If your resources already exist in your Cloudflare account, use wd introspect instead — it generates config from the live account.

From here the four-step staged-deploy flow (planapplydeploydestroy) is the same as the fresh-scaffold path above. See Step 4 for the one-liners and the CLI reference for the full output of each command.

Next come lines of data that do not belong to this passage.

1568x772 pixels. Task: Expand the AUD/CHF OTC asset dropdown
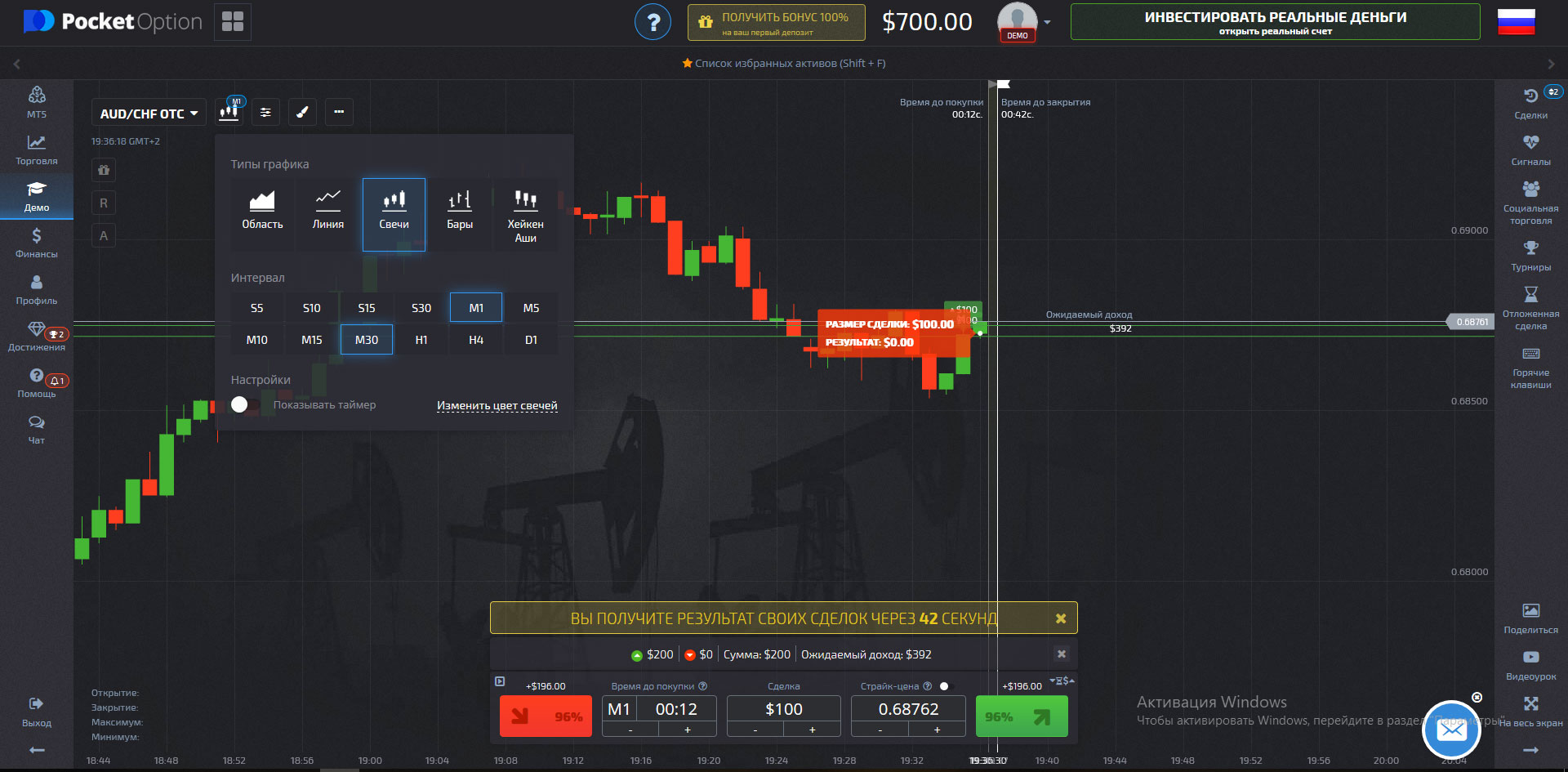point(149,114)
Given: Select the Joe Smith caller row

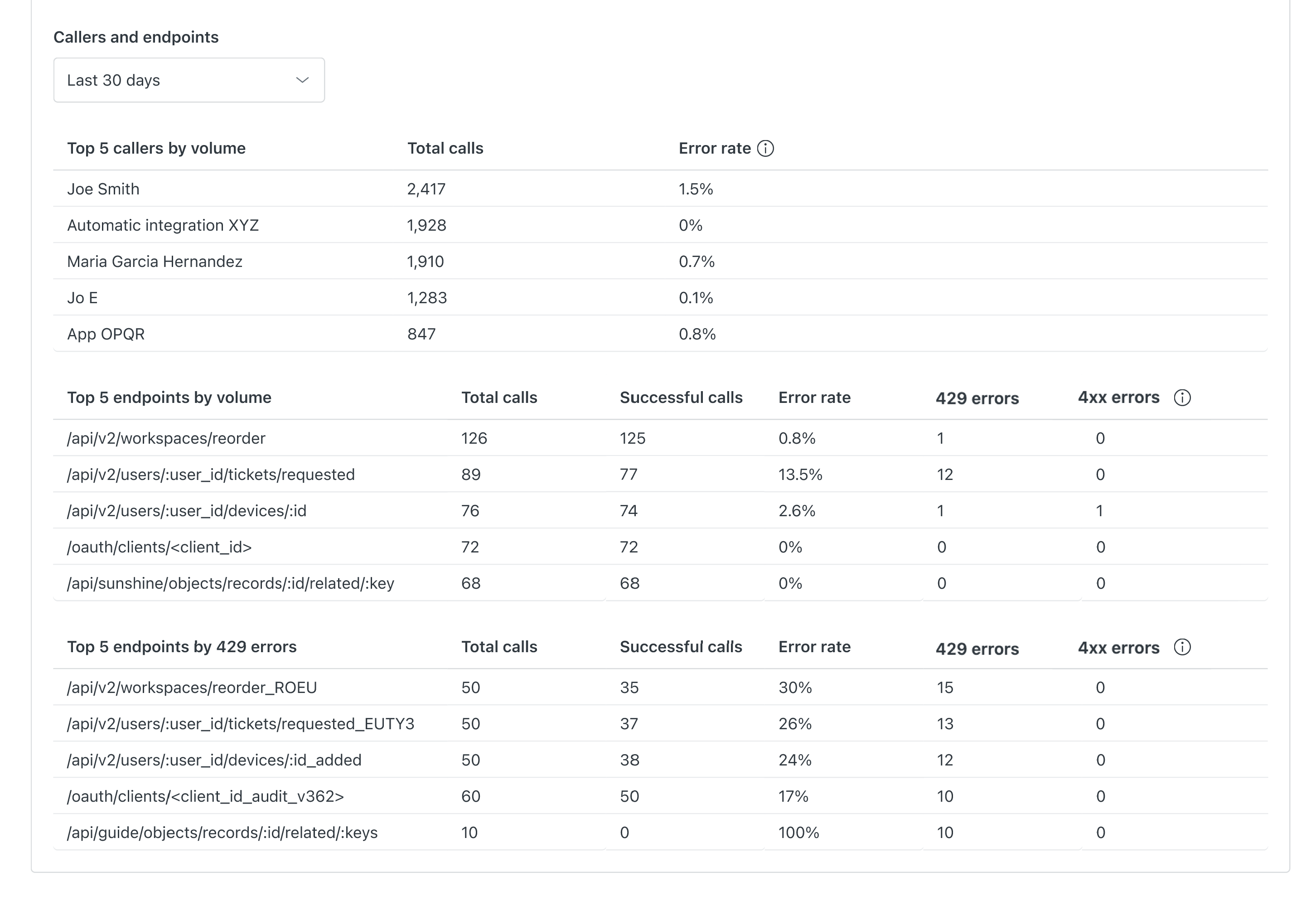Looking at the screenshot, I should (x=103, y=189).
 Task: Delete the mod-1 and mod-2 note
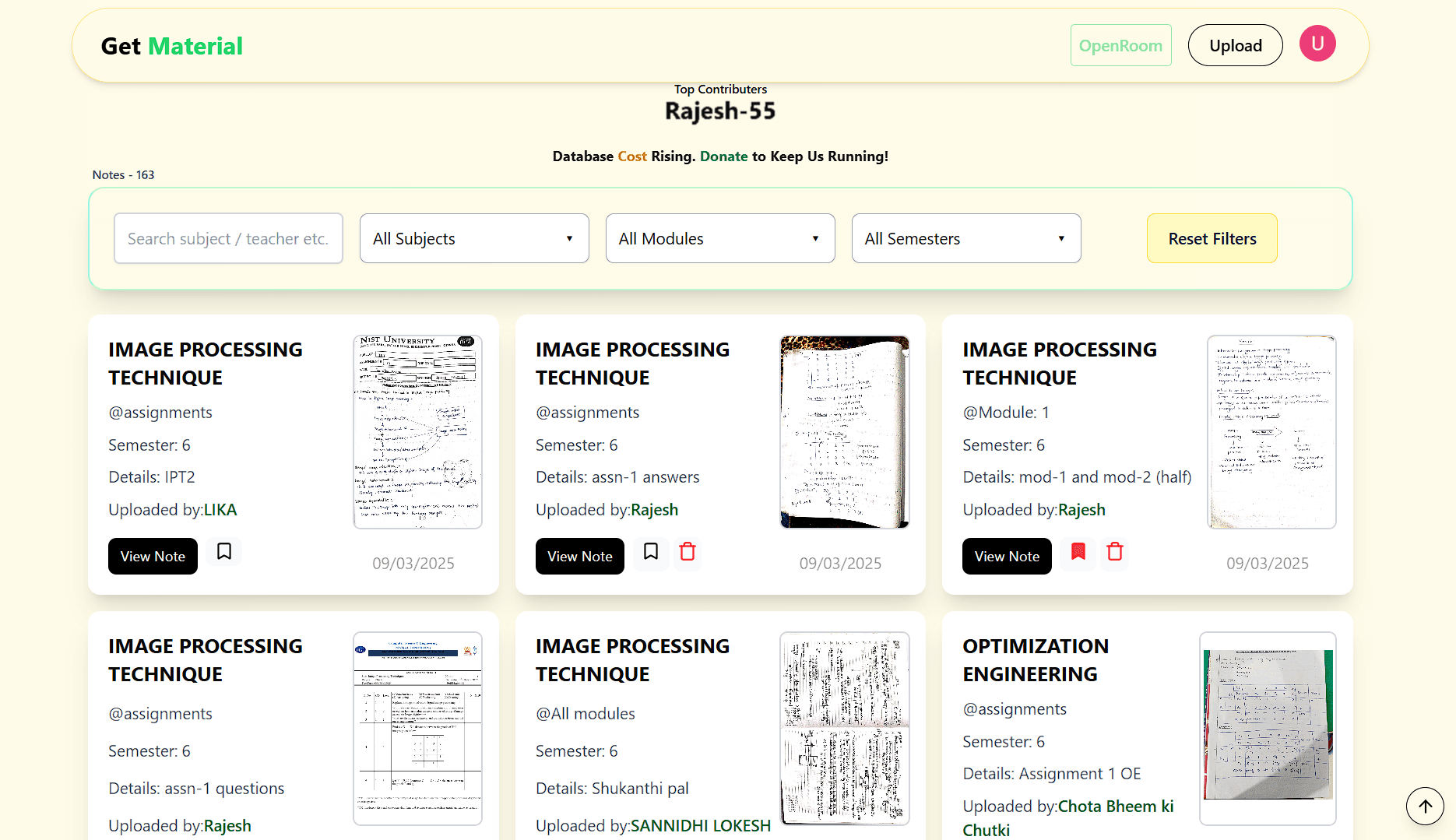point(1115,552)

For multi-worker repos, wd dev starts every worker together, resolves ports automatically, and supports dependency-aware filtering and Queue local-dev sessions. The hello-world scaffold uses plain wrangler dev because there’s only one worker; once you add more, swap to wd dev.

Terminal window
$ wd dev
wd dev 3 workers
workers/api http://localhost:8787
workers/batch-workflow http://localhost:8788
workers/event-router http://localhost:8789

For Queue local-dev (producer + consumer sharing one Miniflare environment):

Terminal window
$ wd dev --session --persist-to .wrangler/state

For broader local workflows (dashboard, fixtures, queue sends, D1 exec, cron triggers, verify packs), see the CLI reference and the Dev UI guide. A few highlights:

Terminal window
$ wd dev doctor # preflight checks
$ wd dev ui --port 8899 # local runtime dashboard
$ wd worker call workers/api --path /health
$ wd queue send payment-outbox --json '{"type":"batch.dispatched"}'
$ wd cron trigger workers/batch-workflow --port 8787
$ wd verify local --pack smoke
  • Keep wrangler.jsonc for development — Wrangler stays your authoring surface.
  • Add wd dev --session when you need one shared Miniflare environment for Queues.
  • Generate stage-aware rendered JSONC for deploys — never edit those files by hand.
  • One project-level config (wrangler-deploy.config.ts) connects the two.
ProblemFix
wd <anything> fails with WD_E_CONFIG_MISSINGRun wd init (existing repo) or npm create wrangler-deploy@latest <name> (fresh).
Cannot find package 'wrangler-deploy' after scaffoldRun pnpm install (or npm install) in the new directory. The scaffolder normally does this for you — pass --no-install to skip it.
WD_E_AUTH_FAILED on apply/deployRun wd login, or set CLOUDFLARE_API_TOKEN + CLOUDFLARE_ACCOUNT_ID.
WD_E_ACCOUNT_MISMATCH (Cloudflare error 10000)Your API token does not belong to CLOUDFLARE_ACCOUNT_ID. Fix one of them.
WD_E_STATE_MISSING on deploy/statusRun wd apply --stage <name> first.
Default stage warning on every commandPin it with wd context set --stage <name>.

Every error code is described by wd explain <code>. To explain the most recent failure: wd explain --from-last-error.